# Trecho do texto:
::::::

O projeto foi conduzido entre 2014 e 2020, no âmbito do Programa Biota/Fapesp e de um acordo firmado com os Institutos Nacionais de Saúde (NIH) dos Estados Unidos. Durante esse período, além da attinimicina, o grupo identificou uma molécula antifúngica nomeada cifomicina e substâncias pertencentes à classe das pirazinas – também produzidas por bactérias simbiontes –, que ajudam as formigas-cortadeiras a se localizar quando saem do ninho em busca de folhas.

Experimentos 

A primeira etapa do trabalho recém-publicado envolveu análises de metabolômica. Por meio de técnicas como cromatografia e espectrometria de massas, os cientistas identificaram todo o conjunto de metabólitos produzido pelas bactérias isoladas em formigueiros de diversos biomas brasileiros.

“Notamos que um mesmo composto – até então desconhecido – estava presente em quase todas as amostras, algo raro e inesperado. Decidimos então investigar melhor essa molécula. A attinimicina tem uma estrutura semelhante à de compostos já conhecidos, mas a sequência de aminoácidos que forma esse composto nunca antes havia sido descrita”, conta Pupo.

O passo seguinte foi caracterizar, no genoma da bactéria Pseudonocardia spp., o grupo de genes responsável pela síntese da attinimicina. Com base nos resultados, os pesquisadores desenharam primers (pequenos fragmentos de DNA complementares ao material genético que se deseja estudar) que permitiram avaliar se esse mesmo grupo de genes estava presente em bactérias simbiontes de outras espécies de formigas-cortadeiras.

::::::

(Trechos de um conjunto de dados)
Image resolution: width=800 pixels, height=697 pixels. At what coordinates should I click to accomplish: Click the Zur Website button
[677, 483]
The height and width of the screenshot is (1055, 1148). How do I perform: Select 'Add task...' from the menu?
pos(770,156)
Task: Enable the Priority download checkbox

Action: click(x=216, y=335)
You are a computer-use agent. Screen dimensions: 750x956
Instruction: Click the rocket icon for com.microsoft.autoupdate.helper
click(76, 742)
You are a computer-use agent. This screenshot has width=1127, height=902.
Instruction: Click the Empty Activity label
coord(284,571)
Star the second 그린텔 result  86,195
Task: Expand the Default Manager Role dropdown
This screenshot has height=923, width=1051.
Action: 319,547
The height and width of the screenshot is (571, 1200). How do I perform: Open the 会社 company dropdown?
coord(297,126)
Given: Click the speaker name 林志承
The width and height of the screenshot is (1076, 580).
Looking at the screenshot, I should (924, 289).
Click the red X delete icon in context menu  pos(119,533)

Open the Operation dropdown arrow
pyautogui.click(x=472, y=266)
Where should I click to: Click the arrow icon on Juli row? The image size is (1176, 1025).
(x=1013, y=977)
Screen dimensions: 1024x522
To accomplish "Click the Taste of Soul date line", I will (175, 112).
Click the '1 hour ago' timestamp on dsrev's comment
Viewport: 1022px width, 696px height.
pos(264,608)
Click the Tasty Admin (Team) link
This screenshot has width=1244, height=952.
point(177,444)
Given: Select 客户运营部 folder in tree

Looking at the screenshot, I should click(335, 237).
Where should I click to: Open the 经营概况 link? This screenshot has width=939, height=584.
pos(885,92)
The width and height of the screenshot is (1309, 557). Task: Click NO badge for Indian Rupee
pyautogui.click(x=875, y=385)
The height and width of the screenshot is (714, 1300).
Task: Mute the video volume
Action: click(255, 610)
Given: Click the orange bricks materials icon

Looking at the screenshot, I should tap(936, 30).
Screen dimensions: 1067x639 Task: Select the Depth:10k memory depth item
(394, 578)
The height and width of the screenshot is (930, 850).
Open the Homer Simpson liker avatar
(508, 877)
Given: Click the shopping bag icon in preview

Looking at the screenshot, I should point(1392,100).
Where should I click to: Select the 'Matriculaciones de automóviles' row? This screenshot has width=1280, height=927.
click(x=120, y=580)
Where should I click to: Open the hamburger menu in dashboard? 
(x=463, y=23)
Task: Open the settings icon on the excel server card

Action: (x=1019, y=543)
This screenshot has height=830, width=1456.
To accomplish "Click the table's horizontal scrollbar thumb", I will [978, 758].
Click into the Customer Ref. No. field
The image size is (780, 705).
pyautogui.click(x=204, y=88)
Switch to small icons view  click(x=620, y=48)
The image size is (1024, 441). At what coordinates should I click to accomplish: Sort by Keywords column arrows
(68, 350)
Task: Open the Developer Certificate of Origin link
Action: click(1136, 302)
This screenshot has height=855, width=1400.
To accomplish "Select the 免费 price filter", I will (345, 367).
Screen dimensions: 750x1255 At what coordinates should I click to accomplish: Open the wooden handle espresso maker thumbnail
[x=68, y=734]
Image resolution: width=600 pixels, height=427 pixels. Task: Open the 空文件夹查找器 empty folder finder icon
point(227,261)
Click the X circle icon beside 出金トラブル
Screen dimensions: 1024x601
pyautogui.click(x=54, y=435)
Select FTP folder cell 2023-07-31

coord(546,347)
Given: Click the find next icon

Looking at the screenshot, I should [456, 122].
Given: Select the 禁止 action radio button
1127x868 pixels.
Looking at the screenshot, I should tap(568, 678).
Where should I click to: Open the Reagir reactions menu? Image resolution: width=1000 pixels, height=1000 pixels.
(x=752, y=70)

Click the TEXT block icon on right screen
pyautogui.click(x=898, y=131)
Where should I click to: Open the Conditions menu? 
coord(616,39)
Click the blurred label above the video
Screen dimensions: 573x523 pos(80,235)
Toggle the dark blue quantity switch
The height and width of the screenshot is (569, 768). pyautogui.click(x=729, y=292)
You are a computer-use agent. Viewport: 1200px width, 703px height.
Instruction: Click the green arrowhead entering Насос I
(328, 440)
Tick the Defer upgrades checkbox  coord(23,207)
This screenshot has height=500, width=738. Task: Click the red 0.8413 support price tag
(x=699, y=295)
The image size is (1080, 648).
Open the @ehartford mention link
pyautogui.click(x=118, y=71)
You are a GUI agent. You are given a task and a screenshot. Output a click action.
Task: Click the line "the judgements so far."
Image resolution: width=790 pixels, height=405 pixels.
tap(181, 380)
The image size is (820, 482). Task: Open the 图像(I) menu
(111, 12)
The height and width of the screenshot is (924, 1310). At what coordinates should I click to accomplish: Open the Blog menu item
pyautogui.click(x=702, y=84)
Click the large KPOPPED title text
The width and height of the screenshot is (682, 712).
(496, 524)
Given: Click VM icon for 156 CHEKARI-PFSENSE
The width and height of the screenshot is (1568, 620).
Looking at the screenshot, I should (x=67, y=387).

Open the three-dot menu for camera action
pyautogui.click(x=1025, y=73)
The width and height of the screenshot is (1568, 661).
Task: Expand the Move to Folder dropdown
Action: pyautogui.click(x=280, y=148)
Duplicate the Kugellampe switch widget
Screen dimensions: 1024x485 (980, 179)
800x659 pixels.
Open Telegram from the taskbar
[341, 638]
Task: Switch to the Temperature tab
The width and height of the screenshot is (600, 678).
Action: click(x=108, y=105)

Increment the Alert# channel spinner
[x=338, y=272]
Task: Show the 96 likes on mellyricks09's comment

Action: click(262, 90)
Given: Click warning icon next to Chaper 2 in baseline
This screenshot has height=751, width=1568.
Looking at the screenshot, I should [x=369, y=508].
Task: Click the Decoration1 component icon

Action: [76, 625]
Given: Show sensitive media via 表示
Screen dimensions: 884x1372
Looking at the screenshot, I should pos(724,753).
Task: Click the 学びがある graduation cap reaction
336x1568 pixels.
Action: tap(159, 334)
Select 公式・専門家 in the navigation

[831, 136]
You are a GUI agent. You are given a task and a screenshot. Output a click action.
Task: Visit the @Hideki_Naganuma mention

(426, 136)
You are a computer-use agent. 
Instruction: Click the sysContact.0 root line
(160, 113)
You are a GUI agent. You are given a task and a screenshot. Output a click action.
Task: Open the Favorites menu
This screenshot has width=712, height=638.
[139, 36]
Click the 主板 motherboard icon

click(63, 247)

::::::

# Objetivo da tarefa:
Extraia na íntegra, sem nenhuma alteração, o trecho sobre a attinimicina apresentado acima.

# Campo de resposta:
O projeto foi conduzido entre 2014 e 2020, no âmbito do Programa Biota/Fapesp e de um acordo firmado com os Institutos Nacionais de Saúde (NIH) dos Estados Unidos. Durante esse período, além da attinimicina, o grupo identificou uma molécula antifúngica nomeada cifomicina e substâncias pertencentes à classe das pirazinas – também produzidas por bactérias simbiontes –, que ajudam as formigas-cortadeiras a se localizar quando saem do ninho em busca de folhas.

Experimentos 

A primeira etapa do trabalho recém-publicado envolveu análises de metabolômica. Por meio de técnicas como cromatografia e espectrometria de massas, os cientistas identificaram todo o conjunto de metabólitos produzido pelas bactérias isoladas em formigueiros de diversos biomas brasileiros.

“Notamos que um mesmo composto – até então desconhecido – estava presente em quase todas as amostras, algo raro e inesperado. Decidimos então investigar melhor essa molécula. A attinimicina tem uma estrutura semelhante à de compostos já conhecidos, mas a sequência de aminoácidos que forma esse composto nunca antes havia sido descrita”, conta Pupo.

O passo seguinte foi caracterizar, no genoma da bactéria Pseudonocardia spp., o grupo de genes responsável pela síntese da attinimicina. Com base nos resultados, os pesquisadores desenharam primers (pequenos fragmentos de DNA complementares ao material genético que se deseja estudar) que permitiram avaliar se esse mesmo grupo de genes estava presente em bactérias simbiontes de outras espécies de formigas-cortadeiras.